But we have one thing. One single, solitary sporting event standing athwart the wheels of sports boredom. It is the Tour de France, and Phil Liggett is its majestic announcer.
The Tour de France covers roughly 2,200 miles over three weeks. You should not do it. No one should. The Tour de France has featured some of the most sophisticated methods of performance enhancement because there are virtually 3 people on earth who can bike up mountains for hundreds of miles every single day for nearly a month, and those 3 people probably have something else to do.We were likely not meant to heave ourselves through the French countryside on carbon bicycles at high speeds, but we probably weren't meant to do a lot of things. Even writing about the Tour de France reduces one to saying things like, "it's a bike race that's fucking insane" because that's just what it is. It is a bike race that is fucking insane. But not to Phil Liggett.
Phil Liggett loves the Tour de France, and he wants you to love it, too. Nothing makes Phil Liggett happier than explaining the Tour de France, or cycling, or the magic of watching hundreds of men ride bicycles at high speeds through French fields and with horses every day for three weeks in July. It's beautiful in its complexity and in its difficulty, in the bicycles and uniforms and domestiques and team cars, in the mountain stages and team time trials and French villagers waving flags and patting riders on the back. Phil Liggett is very excited to tell you about it.

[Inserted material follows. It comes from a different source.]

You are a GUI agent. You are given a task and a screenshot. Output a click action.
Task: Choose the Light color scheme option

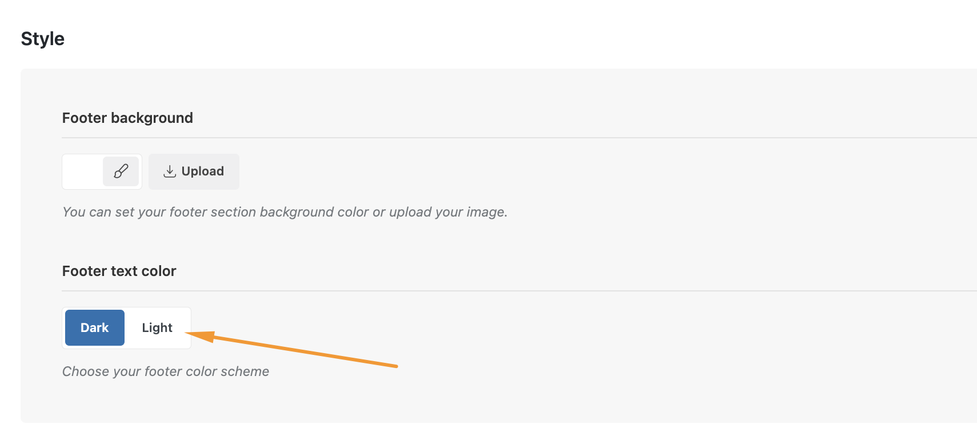[x=157, y=328]
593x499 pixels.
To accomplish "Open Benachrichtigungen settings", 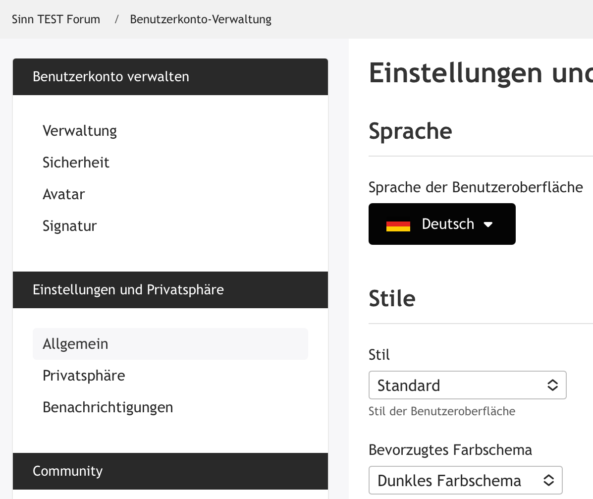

I have watched the Tour de France every year I've been alive. My dad got me hooked on it, because nothing brings father and daughter together like watching someone ride 110 miles through the French countryside while fans who NEED TO STOP TAKING F-ING SELFIES run alongside. I watched the Miguel Indurain years, Jan Ullrich's one shining moment before being mentally decimated by Lance Armstrong*, and the Lance Armstrong era that never happened according to Le Tour. CBS used to do a highlight package every Sunday, introduced by Armen Keteyian looking smug as hell on some random French tussock. My dad and I watched every week, and soon realized that Phil Liggett was the Way.
Phil Liggett has covered 42 Tour de Frances. He has seen things. Horrible things. Sometimes actual death things. In 1995 Fabio Casartelli died in a crash in the fifteenth stage**. The sixteenth stage was raced non-competitively, his Motorola team crossing the line together. Phil Liggett announced it, because Phil Liggett always announces the Tour de France. The sun will rise, the sun will set, and Phil Liggett will announce the Tour de France and yell things like, "Are they on the road to stardom? Or are they lambs to the slaughter?" He avoids the urge to compare the Tour to other sports (boxing matches, soccer games, football games) because it's not like other sports. It's not like anything else you'll see this summer. It's the Tour.
Sports aren't always an overarching statement on the nature of man and society. Sometimes, it really is just a football game between two top-ten teams or an NBA Finals game. It doesn't need to be about What America Is Today or The State of Europe or Who We Are As People. It's sports. Sports are awesome. Sports are enough. Phil Liggett knows that. This is the final time trial from the 1989 Tour de France, perhaps my favorite moment of the Tour ever***. In between the sonorous American voices, Phil Liggett is the one announcer who lets the event be what it is. Sometimes, you just want to watch two dudes race through Paris on bicycles.
So thanks, Phil Liggett. For 42 Tours, he's followed hundreds of men as they climb mountains and sprint through villages and he's just as excited about it today as he was in 1978 or 1994. He'll be excited about it tomorrow, too - Stage 11, 116 miles from Besancon to Oyonnax.
* I'm most angry that Lance Armstrong kind of ruined this memory for me, because this was one of the most stone cold sports moments I'd ever seen. Goddammit, Lance.
** FYI, the Tour didn't require helmets until 2003.
***And yes, someone involved was doping.